Maybe my mother is why I planted all those roses last summer. My flower beds are full of them now. From the easy-to-care-for Knock-out roses so common in Tennessee to David Austin roses, (even a few tea roses saved from the clearance rack at Wal-Mart and Lowes!) my home is surrounded by color and the perfume of their fragile blooms. Some of them are huge, a few are struggling to take hold, but they all smell heavenly. Especially the English Tea Roses.
I noticed it just the other day as I stepped out my front door to the brick porch with the crumbling mortar and loose railing on one side.
(I really need to get that railing fixed.)
It was five thousand degrees outside with 120% humidity (if you live in the South, you know) and I raised my hand to shield my eyes from the brutal brightness of July’s sun. The scent of roses drifted across the hot breeze and immediately I thought about my mother and her childhood home. I envisioned the farm where she grew up, the stories of my grandmother wringing a chicken’s neck before preparing it for dinner and biscuits left neatly on the pan after a tornado whisked the tablecloth from right under them. Stories I relish as I now tell my own version, my own memories, to my grown kids. As I stood on the porch with the broken railing, I imagined my mother as a girl, lying in bed with pajamas sticking to her pale skin. I am sure the crickets were chirping as the moon rose. Maybe Venus was bright alongside the Big Dipper. My mother’s hair was likely a mass of wet curls framing her freckled face, and I wonder if an oldie was playing on her bedside radio.

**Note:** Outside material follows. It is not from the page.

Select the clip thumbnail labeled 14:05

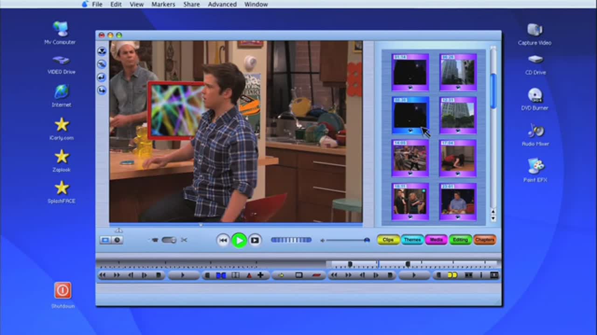coord(410,158)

The things that were once common seem so special now. In an era of scented candles and oil diffusers, of HVAC systems preventing us from sweating on a hot summer night, and of tightly sealed houses we miss the sounds and scents that marked the childhoods of our mothers. As much as I hate sleeping in a hot room and am grateful for air-conditioning, the longing for common things makes me want to cut a few roses and arrange them in that forgotten milk-glass vase beside my kitchen sink. Maybe my dreams will take me back to a simpler time if my sleep is enhanced by the blooming roses dropping their petals on my nightstand. Yes, I think I will do that.

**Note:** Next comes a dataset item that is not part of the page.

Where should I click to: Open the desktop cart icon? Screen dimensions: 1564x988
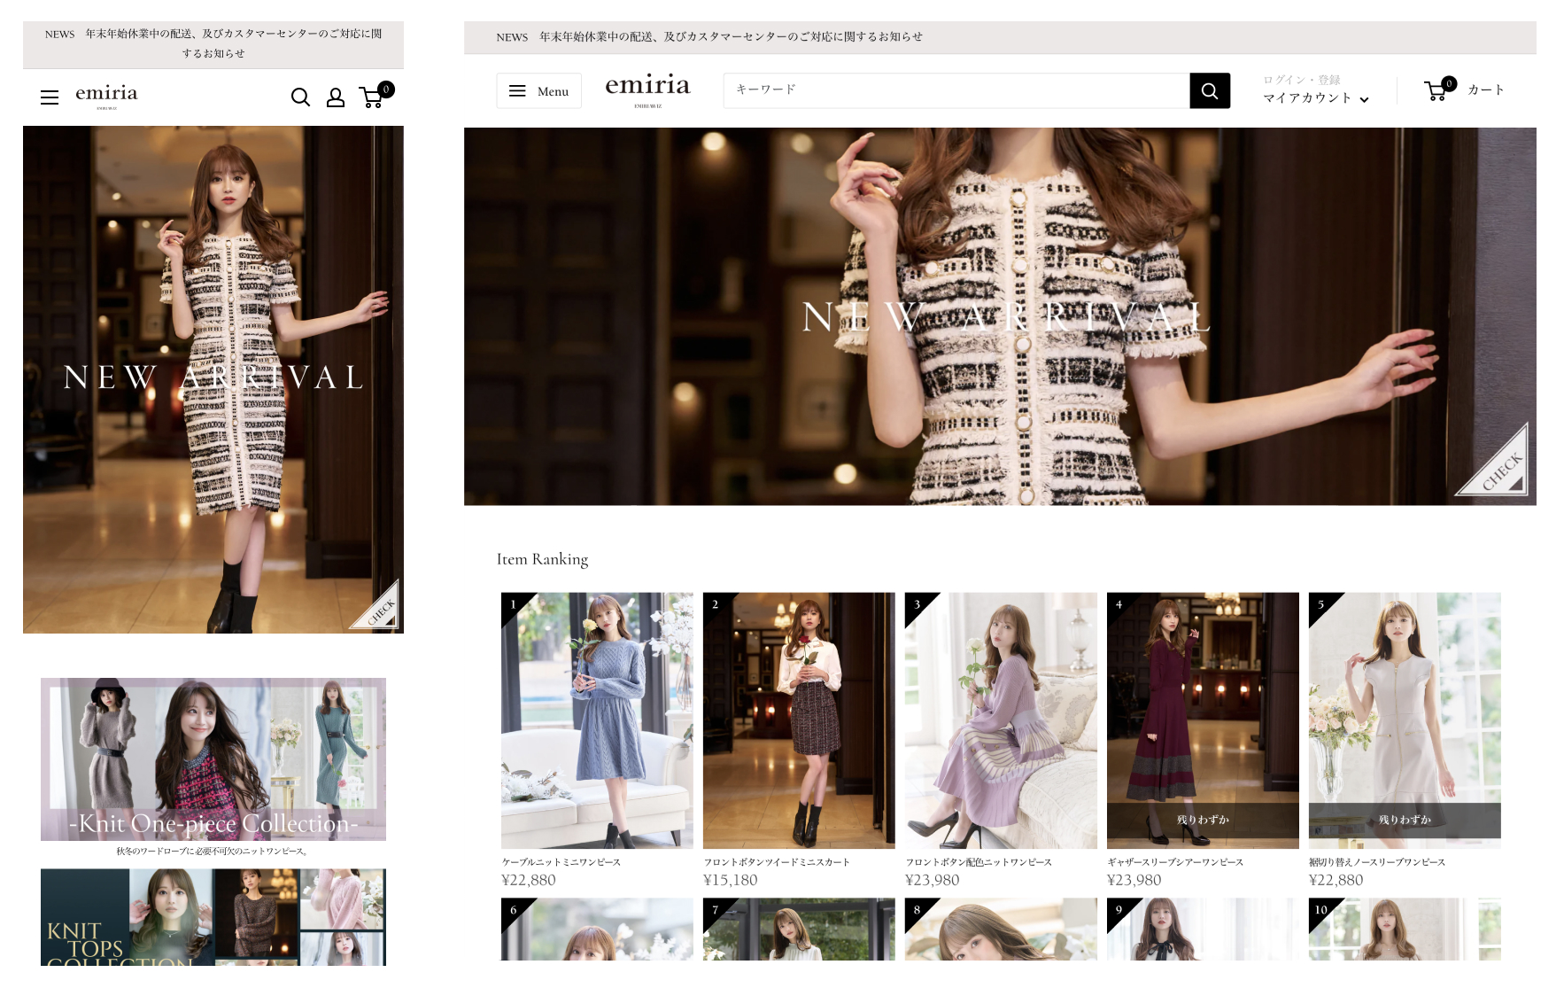1436,90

The world is moving too fast. Technology is becoming so smart it is truly scary. I don’t want anything to do with AI or its ilk. I am weary of innovation and the attempts to “crush” the old ways. Give me a dog-eared book. Give me a typewriter, for crying out loud. Give me a table with a French Press in the center surrounded by friends sharing the good and the hard over coffee with too much sugar. Give me peace and quiet and my grown children snuggled up beside me as we read another chapter of that book we all once loved together. Yes, give me the common.
For it is in the common that we rediscover our true selves. It is when the world around us is quiet that we hear the inner dialogue begging to be heard. We look up and finally see the beauty just beyond that six-inch screen. We feel the brush of a rosebud gentle against our nose as we inhale deep into our bellies…and sigh.
And maybe, just maybe, it is in the common that we remember the gentle whisper of the Father over us, the Voice we knew when the world wasn’t so loud, speaking love over us. Yes. Give me the common. Please.
Jeannine, kindred spirits you and I. I agree with everything you have written here. Simple. Quiet. Still. Michael Card has said: No one likes silence because the silence says too much. But in that silence, we hear God in the Whisper. The enemy loves to have noise and the cacophony of sounds around us at all times. We have to intentionally say, NO and travel the ancient paths, where the good way is.